За дверью прошаркали домашние тапочки. «Это мама. Это шаги мамы. Я же чувствовал, что она не спит!» — и срывающимся от волнения, хриплым голосом он закричал:

— Мама!

— Сыночек! Генушка!

Дверь распахнулась, и щемящий звук ее голоса, и знакомый запах квартиры, который ни с чем не спутать, запах из детства, врезавшийся в память, так подействовал на растерянного Манько, что на какое–то мгновение, оцепенев, он застыл перед матерью, словно не веря в волшебный сон. А мать смотрела на сына широко раскрытыми глазами, не в силах вымолвить ни слова, и на краткий миг, не совладав с собой, чувствуя, как предательски щиплет глаза, Манько дал волю скатиться по щекам двум слезинкам.

Генушка. Высокий. Похудел. Все те же кудрявые волосы, только на висках седина чуть съела юношеский блеск. Нос, длинный, чуть курносый, заострился, стал тоньше. Веснушки заметны; голубые глаза, они прежние — добрые, веселые; страшный синевой тонкий шрам от ямки на правой щеке к уху; родинка на шее, легко взятая нежным пушком; красные от мороза, слегка оттопыренные и потому несуразные уши.

Манько выпустил из рук чемодан, бросился к матери, прижал крепко к груди, продолжительно поцеловал, и по щеке Геннадия снова потекли слезы — мамины слезы.

— Генушка! Наконец–то… А я все уснуть не могу… Генушка! Наконец–то…

— Мама, ну что ты плачешь? Все ведь в порядке. Я… Перестань, мама…

— Я от счастья, сыночек. От счастья… Ну что же мы здесь? А? Проходи, раздевайся. Отец!

Одной рукой обнимая маму — она еще не выпускает сына из своих объятий — другой Манько до боли пожал шершавую без указательного пальца ладонь отца. «Братишка. Он проснулся, он тоже здесь, бесенок, подобрался сбоку».

— Ну что мы здесь? Проходи, проходи, сыночек, — мама говорит не переставая. — Дверь закрывайте. Давайте в комнату. Сережка!

Скатерть на стол. Давай быстрее! Ты голодный, сыночек? Чего спрашиваю? Конечно, голодный. Нет, сначала в ванну. С дороги, устал. Или спать хочешь? Генушка…

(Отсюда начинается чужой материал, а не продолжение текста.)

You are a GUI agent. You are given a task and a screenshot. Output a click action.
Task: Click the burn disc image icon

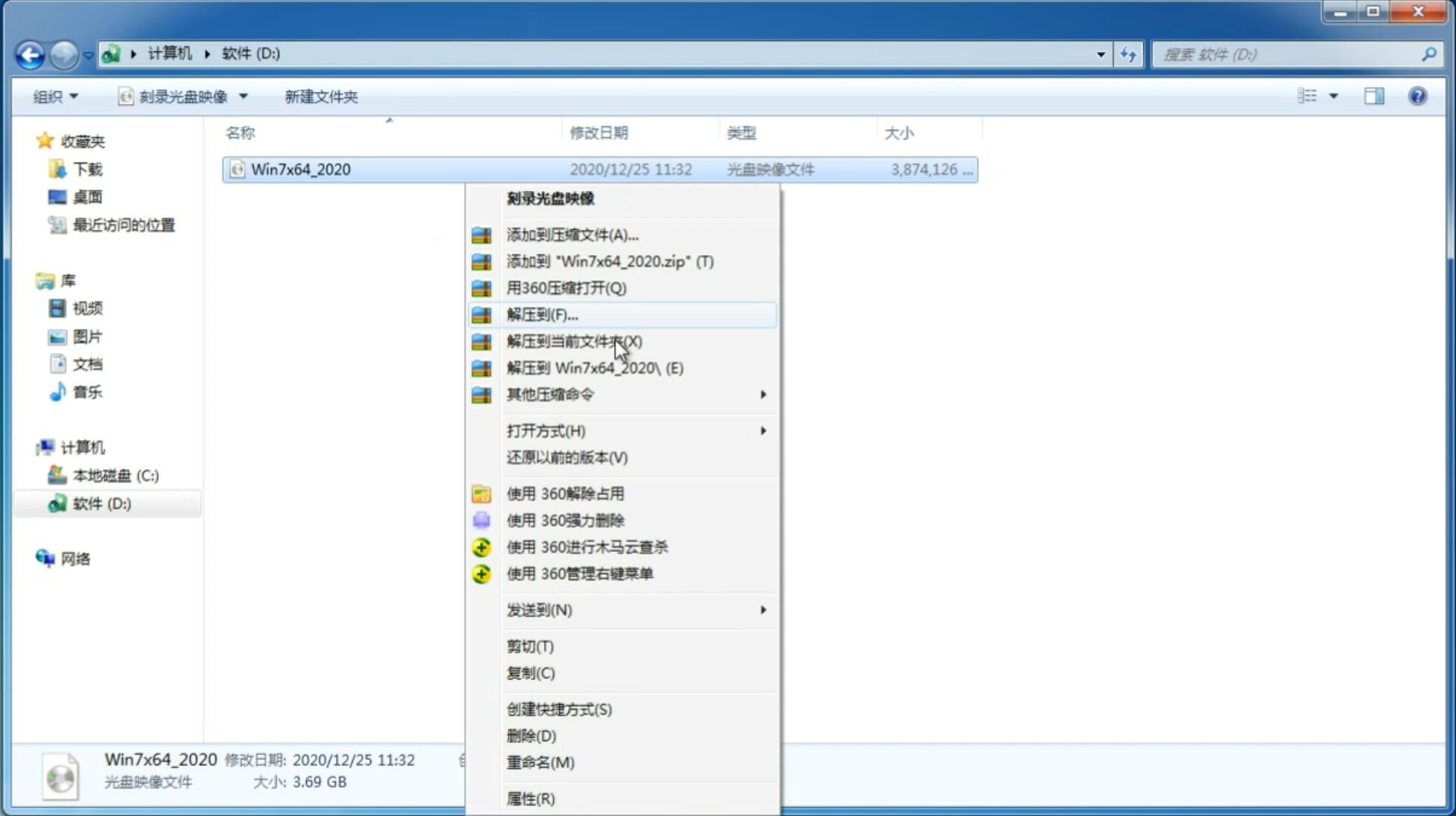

— Мама, мама, — Манько улыбается, тело дрожит, — сначала душ, мама, а потом мы будем говорить долго–долго, пока не уснем. Наговоримся за все эти месяцы.

В своей комнате Манько по–солдатски быстро разделся и, вспомнив, что на теле остались следы ранений, испуганно накинул на голое тело халат, в голове мелькнуло: «Лучше, чтобы мама не видела пока, чтобы ничто не омрачало радость встречи».

Манько скрылся в ванной, задвинув щеколду, включил воду, и тотчас облегченно вздохнул, скинул халат — на обнаженной спине отчетливо выделялись страшные, как и шрам, своей синевой скрученные бугорки кожи. Пять бугорков, где засели тогда пять осколков. «Но это ерунда, — подумал Манько и повернулся спиной к зеркалу, — а вот здесь. — Он приложил ладонь к шее и медленно повел к затылку: — Здесь незаметно, но в этом–то вся беда. Этот осколок не вытащили. Значит…»

Теплая, полная воды ванна влекла, Манько погрузился в нее, испытывая наслаждение, блаженно вытянул ноги, разлегся, но что–то ненормальное будоражило нервы. Из крана продолжала бежать, булькая, струйка. «Ага, вода! Как? Вода свободно уходит?» — он машинально закрутил кран.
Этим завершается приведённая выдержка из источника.